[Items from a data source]
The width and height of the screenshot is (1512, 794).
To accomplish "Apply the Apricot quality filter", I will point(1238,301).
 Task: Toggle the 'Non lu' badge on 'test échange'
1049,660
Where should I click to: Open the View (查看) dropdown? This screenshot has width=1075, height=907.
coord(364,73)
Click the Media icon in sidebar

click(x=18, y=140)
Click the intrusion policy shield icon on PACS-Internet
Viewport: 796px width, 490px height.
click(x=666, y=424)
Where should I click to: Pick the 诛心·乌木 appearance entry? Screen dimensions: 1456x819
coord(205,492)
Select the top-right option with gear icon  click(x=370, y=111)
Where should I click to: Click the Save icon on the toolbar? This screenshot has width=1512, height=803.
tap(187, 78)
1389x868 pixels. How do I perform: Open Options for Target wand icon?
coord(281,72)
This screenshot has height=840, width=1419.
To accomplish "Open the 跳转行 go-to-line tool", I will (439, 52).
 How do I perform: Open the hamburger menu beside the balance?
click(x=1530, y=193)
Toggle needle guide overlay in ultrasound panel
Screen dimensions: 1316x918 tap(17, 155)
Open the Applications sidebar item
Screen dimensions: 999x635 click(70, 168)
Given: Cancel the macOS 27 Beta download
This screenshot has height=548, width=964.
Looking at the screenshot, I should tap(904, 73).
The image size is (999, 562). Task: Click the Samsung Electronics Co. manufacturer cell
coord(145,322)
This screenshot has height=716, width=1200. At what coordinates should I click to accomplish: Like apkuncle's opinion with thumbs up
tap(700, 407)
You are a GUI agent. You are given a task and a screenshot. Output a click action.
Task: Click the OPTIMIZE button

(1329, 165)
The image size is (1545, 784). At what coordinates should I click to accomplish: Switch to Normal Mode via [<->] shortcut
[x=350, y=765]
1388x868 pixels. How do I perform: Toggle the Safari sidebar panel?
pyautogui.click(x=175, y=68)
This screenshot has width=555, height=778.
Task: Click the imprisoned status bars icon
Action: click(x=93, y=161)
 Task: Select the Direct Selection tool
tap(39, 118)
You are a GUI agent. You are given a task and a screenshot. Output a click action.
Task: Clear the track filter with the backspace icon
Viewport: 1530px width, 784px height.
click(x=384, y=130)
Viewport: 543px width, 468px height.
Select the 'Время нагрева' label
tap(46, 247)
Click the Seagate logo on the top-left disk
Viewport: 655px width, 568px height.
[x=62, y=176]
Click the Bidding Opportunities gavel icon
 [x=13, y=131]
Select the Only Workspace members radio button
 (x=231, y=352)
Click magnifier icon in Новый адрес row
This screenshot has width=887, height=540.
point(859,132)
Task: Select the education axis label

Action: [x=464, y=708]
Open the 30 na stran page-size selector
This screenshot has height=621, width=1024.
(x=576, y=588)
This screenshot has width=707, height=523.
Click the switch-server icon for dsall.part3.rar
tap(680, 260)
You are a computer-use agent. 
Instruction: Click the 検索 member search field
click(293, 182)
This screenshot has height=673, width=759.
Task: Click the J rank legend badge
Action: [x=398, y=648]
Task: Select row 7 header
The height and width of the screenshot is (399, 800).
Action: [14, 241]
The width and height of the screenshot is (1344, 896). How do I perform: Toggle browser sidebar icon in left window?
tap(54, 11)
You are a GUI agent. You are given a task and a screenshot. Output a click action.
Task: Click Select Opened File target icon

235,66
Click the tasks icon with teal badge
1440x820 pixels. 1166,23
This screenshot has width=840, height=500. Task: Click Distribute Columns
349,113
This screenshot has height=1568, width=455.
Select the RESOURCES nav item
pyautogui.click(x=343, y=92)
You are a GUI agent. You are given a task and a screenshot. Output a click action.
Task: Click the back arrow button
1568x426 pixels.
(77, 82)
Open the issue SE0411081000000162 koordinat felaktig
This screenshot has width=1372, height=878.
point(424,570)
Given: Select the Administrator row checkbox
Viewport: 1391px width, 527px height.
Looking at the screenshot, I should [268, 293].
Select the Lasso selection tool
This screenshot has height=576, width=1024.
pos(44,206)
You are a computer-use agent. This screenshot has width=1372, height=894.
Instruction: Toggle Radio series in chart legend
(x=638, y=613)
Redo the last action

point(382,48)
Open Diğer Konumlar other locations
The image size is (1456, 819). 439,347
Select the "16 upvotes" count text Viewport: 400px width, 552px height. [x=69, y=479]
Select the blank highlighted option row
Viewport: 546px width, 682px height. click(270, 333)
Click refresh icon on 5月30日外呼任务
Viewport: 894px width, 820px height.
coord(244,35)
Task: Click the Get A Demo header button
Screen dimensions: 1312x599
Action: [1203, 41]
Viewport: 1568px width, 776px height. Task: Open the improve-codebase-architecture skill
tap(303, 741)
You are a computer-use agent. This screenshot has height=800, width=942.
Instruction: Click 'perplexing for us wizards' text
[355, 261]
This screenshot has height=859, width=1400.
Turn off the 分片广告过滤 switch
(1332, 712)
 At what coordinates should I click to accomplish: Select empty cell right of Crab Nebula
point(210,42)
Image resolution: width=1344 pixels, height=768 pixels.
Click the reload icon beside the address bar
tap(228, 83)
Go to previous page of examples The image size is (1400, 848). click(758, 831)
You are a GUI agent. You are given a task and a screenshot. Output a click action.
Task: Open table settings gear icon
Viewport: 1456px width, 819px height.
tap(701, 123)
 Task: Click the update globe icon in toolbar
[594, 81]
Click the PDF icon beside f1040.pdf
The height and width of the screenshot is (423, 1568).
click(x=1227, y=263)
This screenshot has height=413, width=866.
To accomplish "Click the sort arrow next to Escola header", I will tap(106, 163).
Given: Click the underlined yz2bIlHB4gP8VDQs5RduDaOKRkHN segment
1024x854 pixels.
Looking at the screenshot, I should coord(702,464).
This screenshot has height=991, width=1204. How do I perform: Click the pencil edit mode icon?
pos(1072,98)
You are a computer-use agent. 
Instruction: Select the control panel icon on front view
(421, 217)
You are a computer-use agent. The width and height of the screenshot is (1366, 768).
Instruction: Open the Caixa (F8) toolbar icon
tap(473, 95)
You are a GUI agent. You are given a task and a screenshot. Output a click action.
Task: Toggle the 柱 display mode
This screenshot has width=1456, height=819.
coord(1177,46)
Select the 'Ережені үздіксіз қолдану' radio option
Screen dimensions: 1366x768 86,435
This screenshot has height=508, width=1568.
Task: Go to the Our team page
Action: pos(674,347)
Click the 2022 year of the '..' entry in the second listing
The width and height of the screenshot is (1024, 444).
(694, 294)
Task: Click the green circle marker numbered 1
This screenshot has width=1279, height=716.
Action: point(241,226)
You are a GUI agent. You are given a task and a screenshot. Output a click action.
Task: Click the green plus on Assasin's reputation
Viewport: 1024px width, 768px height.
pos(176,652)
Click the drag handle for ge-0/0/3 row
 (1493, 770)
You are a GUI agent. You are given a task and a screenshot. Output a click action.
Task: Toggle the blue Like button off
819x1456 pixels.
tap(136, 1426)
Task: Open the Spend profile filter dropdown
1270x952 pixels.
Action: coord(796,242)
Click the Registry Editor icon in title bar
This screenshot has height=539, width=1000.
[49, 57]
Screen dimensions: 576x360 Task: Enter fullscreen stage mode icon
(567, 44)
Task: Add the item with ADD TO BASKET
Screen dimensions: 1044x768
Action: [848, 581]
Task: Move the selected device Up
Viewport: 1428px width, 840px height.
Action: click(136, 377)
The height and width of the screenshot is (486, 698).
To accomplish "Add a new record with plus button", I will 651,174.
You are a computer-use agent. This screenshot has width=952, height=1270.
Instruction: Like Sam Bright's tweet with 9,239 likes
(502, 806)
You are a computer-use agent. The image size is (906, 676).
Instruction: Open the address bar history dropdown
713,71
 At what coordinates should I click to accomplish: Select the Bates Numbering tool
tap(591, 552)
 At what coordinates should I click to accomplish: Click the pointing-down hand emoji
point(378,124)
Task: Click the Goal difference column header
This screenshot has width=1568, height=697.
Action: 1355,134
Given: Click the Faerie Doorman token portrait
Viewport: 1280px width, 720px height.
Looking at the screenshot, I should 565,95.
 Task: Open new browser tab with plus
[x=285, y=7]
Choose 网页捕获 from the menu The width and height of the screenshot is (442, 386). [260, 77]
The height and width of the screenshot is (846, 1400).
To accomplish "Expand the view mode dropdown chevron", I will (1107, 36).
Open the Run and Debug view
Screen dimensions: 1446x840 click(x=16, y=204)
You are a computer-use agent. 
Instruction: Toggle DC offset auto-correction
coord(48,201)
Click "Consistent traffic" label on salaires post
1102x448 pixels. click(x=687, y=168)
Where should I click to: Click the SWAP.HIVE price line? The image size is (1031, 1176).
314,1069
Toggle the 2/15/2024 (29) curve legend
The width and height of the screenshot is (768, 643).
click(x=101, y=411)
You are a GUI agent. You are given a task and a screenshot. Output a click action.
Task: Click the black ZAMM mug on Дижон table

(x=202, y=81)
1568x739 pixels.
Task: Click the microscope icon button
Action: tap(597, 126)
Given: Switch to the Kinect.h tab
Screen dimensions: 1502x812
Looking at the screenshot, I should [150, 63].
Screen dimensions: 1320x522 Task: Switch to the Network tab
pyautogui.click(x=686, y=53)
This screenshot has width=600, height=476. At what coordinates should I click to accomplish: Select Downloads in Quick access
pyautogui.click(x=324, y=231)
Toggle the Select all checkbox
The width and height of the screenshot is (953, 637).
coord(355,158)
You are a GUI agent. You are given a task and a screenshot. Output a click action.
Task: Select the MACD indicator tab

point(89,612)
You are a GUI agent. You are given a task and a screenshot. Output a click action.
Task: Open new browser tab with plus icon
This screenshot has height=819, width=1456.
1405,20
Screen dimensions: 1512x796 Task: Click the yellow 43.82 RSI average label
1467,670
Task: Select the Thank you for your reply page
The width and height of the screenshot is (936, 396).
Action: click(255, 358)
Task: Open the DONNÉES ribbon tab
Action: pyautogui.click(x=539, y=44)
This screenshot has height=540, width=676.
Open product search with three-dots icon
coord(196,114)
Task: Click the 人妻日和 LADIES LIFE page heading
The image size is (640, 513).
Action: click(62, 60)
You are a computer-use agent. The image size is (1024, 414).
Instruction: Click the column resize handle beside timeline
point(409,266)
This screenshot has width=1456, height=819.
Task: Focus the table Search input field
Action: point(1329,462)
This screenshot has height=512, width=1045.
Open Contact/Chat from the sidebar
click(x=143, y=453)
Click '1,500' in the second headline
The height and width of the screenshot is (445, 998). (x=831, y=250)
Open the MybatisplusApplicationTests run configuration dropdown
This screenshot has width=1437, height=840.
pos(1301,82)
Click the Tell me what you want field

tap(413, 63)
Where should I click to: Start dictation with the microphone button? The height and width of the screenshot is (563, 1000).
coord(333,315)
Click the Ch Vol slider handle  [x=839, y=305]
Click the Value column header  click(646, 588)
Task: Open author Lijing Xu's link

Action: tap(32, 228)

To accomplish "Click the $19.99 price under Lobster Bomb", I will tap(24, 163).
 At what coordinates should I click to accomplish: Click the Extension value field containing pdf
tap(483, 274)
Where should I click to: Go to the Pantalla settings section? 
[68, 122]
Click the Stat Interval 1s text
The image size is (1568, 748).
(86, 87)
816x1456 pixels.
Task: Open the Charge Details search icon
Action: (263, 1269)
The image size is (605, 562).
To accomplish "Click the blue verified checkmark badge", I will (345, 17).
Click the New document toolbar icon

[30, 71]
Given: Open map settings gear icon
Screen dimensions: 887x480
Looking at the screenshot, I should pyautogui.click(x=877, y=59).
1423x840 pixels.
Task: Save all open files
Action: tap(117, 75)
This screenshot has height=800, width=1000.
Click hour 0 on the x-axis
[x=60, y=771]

> [Set problem]: Can you repeat the part of the records that opens with the line containing "This screenshot has height=991, width=1204." and closes with the line containing "tap(473, 95)"?

> [Written answer]:
This screenshot has height=991, width=1204. How do I perform: Click the pencil edit mode icon?
pos(1072,98)
You are a computer-use agent. 
Instruction: Select the control panel icon on front view
(421, 217)
You are a computer-use agent. The width and height of the screenshot is (1366, 768).
Instruction: Open the Caixa (F8) toolbar icon
tap(473, 95)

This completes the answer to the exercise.